Diritti

Brenda Biya, il suo coming out frantuma gli stereotipi. Ora sostenga i diritti Lgbt+ africani

Ha frantumato gli stereotipi delle famiglie dei presidenti africani. In un messaggio sui social media, la figlia del presidente camerunese Paul Biya ha rianimato il dibattito sulla depenalizzazione dell’omosessualità, in un paese in cui è un reato punibile dai 6 mesi ai 5 anni di carcere. Brenda Biya – che vive tra la Svizzera e gli Stati Uniti – da tempo ha deviato dalla sua potenziale carriera politica e dall’alta amministrazione del paese per concentrarsi su una carriera nel rap negli States. È una rapper dal discreto successo, come dimostra il fatto che vanti più di 300mila follower.

Descrivere suo padre come un uomo d’altri tempi sarebbe riduttivo. Ha infatti 91 anni e ricopre la carica di presidente del Camerun, con pugno duro e autoritario, fin dal 1982. In un video pubblicato sulla sua pagina TikTok, spesso dice che le viene chiesto della sua identità di genere: “Sono un’energia maschile e sono un’energia femminile. Sono una di quelle persone che pensano che gli esseri umani siano nati con aspetti maschili e femminili. Se sei nato un uomo, puoi avere un lato femminile e puoi avere entrambe le energie.”

Il caso sta facendo un grande clamore sui social media. Domenica 30 giugno, Brenda Biya ha pubblicato una foto dove ha avuto il coraggio di mostrarsi al fianco di quella che si presume essere la sua compagna, la modella brasiliana Layyons Valença. Uno scatto esplicito, dal momento che mostra un tenero bacio tra le due su Instagram. “Sono pazza di te e voglio che il mondo lo sappia”, scrive l’unica figlia di Paul Biya. Questo ha provocato una grande quantità di reazioni, in Camerun e non solo, con alcuni che ne plaudono il “coraggio”, altri che sono chiaramente contrari alla “rappresentazione occidentale della decadenza”.

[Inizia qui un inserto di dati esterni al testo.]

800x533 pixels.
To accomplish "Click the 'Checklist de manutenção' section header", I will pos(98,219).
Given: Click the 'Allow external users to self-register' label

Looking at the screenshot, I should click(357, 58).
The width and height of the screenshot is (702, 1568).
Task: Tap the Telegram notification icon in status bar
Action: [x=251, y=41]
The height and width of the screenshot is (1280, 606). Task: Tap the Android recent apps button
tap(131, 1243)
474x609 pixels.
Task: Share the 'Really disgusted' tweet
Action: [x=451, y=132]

La legislazione è molto varia nel continente. Mentre alcuni paesi hanno da tempo depenalizzato l’omosessualità, altri mantengono una legislazione particolarmente repressiva ereditata – come gran parte dell’impianto legislativo – dal vecchio colonialismo. Dal Senegal dove la questione è regolarmente al centro di accese controversie politiche, al Gabon – dove alcuni sono oggi preoccupati per le intenzioni della giunta guidata da Brice Clotaire Oligui Nguema di mantenere una legge tollerante e progressista adottata nel 2020 – il tema è al centro di accesi dibattiti quasi ovunque in Africa. Fino al caso limite dell’Uganda, per noi inconcepibile, in cui in certi casi è prevista addirittura la pena di morte per “omosessualità aggravata” (rapporti con minori o con disabili).

Io voglio però ricordare che i “valori” non sono entità metafisiche che scendono dal cielo (tantomeno suggeriti da questa o quella potenza economica di turno) né hanno fondamenti immutabili. I valori sono dei coefficienti sociali con cui una società cerca di vivere con la minor conflittualità possibile. Prima della Rivoluzione Francese, ad esempio, la società era ordinata secondo valori gerarchici, dopo la rivoluzione la società si regolò, almeno formalmente, secondo i valori di cittadinanza. Senza che da fuori arrivasse nessuno a dire prima del tempo “morte al re”.

Io credo che – al di là delle legittime opinioni che ognuno educatamente può avere ed esprimere – ogni singolo Paese del continente abbia il diritto di decidere quali siano i “suoi” valori ed è a mio avviso controproducente promuovere, suggerire, o peggio imporre una volta di più “i valori condivisi” da una comunità (Europa, Stati Uniti ecc.) ad altre comunità (Paesi Africani, Paesi Arabi ecc.).

Ha fatto benissimo Brenda, certo che sì! E nonostante i frequenti attacchi che ha subito sui social media da parte di sostenitori e oppositori di suo padre, è sempre stata sincera, ma saranno i ragazzi del nuovo Camerun che purtroppo non vivono né tra il lusso né nella “libertà” di Breda a decidere quali saranno i “loro” valori. Quindi suggerirei alla rapper Brenda (continuando a baciarsi pubblicamente con chi crede) di prendere un bel volo andare a Yaoundé e mettersi alla testa di un bel corteo di piazza insieme i suoi coetanei per gridare a voce alta tutti i “diritti negati”, tanto a lei di sicuro non l’arrestano.